Harsha Vardhan, Ankush Bagotra, Neha Bajaj – Synopsys
Independent of the HDL, UPF provides a consistent format to specify power-aware design intent and semantics for verification and implementation. Using the UPF, one can define power supply network, supply network behavior, and additional logical structures such as retention, isolation, and level shifter needed for a low power design. In the UPF, the Power State Table (PST) describes all the possible power states of a design and is used as a golden reference by implementation tools and static verification checkers. With chips becoming complex, hierarchical power domain distribution methodologies are becoming common. As a typical case in complex low power SoCs, hierarchical PSTs need to be merged resulting in several 1000s of states and depending on merging principles, the resultant PST can error prone. This makes verification and implementation a challenging task. It becomes complicated to ensure that all legal states for the design (architectural intent) are captured in the user intended PST before it is considered as ‘golden’. Only extensive and thorough simulation can ensure whether the PST coverage is complete or not before it can be considered golden. If the PST is over constrained, it will result in structural redundancy in implemented design while a under constrained PST will result in structural violations. UPF does not provide the capabilities to describe PST at abstract design level to describe the golden rules for merging, state completion and coverage semantics.

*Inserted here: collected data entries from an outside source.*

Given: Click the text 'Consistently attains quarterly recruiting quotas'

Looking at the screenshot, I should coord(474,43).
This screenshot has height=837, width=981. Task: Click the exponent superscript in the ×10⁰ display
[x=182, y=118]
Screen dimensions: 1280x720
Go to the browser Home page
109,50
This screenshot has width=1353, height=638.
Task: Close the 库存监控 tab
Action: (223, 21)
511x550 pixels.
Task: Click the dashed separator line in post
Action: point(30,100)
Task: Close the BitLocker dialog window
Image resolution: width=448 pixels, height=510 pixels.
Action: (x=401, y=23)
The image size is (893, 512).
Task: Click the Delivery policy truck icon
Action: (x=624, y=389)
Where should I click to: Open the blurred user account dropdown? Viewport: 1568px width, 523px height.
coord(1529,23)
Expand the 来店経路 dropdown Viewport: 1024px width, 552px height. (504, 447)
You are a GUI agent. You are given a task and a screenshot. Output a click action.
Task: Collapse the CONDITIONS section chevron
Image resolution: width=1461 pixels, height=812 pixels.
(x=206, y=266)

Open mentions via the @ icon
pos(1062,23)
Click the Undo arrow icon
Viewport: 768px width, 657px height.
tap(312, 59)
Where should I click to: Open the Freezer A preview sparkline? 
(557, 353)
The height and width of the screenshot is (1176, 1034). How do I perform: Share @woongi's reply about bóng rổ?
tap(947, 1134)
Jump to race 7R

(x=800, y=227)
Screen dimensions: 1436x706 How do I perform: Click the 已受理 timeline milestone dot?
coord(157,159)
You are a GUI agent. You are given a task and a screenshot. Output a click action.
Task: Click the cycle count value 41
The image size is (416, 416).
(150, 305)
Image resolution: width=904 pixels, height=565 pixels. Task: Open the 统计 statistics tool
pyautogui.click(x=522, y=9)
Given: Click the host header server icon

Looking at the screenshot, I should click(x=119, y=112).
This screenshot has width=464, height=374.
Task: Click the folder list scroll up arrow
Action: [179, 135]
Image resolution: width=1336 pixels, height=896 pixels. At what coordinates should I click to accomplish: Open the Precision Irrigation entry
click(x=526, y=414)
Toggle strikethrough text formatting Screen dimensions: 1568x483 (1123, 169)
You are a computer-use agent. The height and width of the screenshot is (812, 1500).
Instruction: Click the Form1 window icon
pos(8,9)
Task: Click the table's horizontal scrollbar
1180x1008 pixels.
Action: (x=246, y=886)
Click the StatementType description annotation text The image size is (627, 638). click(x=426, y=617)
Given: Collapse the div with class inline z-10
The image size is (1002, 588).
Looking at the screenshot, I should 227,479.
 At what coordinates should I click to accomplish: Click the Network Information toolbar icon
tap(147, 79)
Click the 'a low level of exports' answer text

In this paper, we propose a methodology to qualify PST completeness and coherence with respect to High Level Voltage Relationship Constraints (HLVRC). HLVRC defines the relationship between voltage rails at architectural level. Using HLVRC, all possible low power Legal Design States (LDS) can be generated as per low power design rules. These states can become golden for verification and implementation flows. LDS can be used to validate the user specified PST or merged PST for missing or redundant states. In addition, LDS can also be used to check for structural, functional and architectural integrity of an implemented low power design.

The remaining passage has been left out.